__Task to carry out__: Reproduce the data word for word, from its first line through the line containing "center [840, 509].", including that line.

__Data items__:
________________________________________

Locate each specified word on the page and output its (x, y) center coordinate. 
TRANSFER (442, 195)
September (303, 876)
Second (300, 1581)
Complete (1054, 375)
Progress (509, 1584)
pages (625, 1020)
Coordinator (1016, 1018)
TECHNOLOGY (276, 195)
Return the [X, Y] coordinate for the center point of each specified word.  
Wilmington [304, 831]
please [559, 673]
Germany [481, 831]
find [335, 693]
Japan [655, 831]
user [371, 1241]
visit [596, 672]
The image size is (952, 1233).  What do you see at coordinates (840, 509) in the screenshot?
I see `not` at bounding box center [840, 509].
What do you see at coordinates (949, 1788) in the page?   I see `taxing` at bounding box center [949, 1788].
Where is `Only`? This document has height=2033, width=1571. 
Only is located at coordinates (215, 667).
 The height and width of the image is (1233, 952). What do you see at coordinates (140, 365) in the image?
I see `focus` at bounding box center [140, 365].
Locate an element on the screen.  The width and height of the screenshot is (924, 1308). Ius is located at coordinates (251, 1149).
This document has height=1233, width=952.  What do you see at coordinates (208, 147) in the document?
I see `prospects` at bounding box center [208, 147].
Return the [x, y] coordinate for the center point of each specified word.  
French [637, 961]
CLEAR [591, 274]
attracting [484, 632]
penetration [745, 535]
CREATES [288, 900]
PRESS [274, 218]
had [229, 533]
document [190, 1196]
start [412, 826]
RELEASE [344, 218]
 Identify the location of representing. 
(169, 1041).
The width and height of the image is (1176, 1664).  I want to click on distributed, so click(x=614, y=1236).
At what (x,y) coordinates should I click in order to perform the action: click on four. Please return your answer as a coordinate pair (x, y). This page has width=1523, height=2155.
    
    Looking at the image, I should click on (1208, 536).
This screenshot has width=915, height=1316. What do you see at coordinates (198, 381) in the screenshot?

________________________________________

__Result of this task__:
Locate each specified word on the page and output its (x, y) center coordinate. 
TRANSFER (442, 195)
September (303, 876)
Second (300, 1581)
Complete (1054, 375)
Progress (509, 1584)
pages (625, 1020)
Coordinator (1016, 1018)
TECHNOLOGY (276, 195)
Return the [X, Y] coordinate for the center point of each specified word.  
Wilmington [304, 831]
please [559, 673]
Germany [481, 831]
find [335, 693]
Japan [655, 831]
user [371, 1241]
visit [596, 672]
The image size is (952, 1233).  What do you see at coordinates (840, 509) in the screenshot?
I see `not` at bounding box center [840, 509].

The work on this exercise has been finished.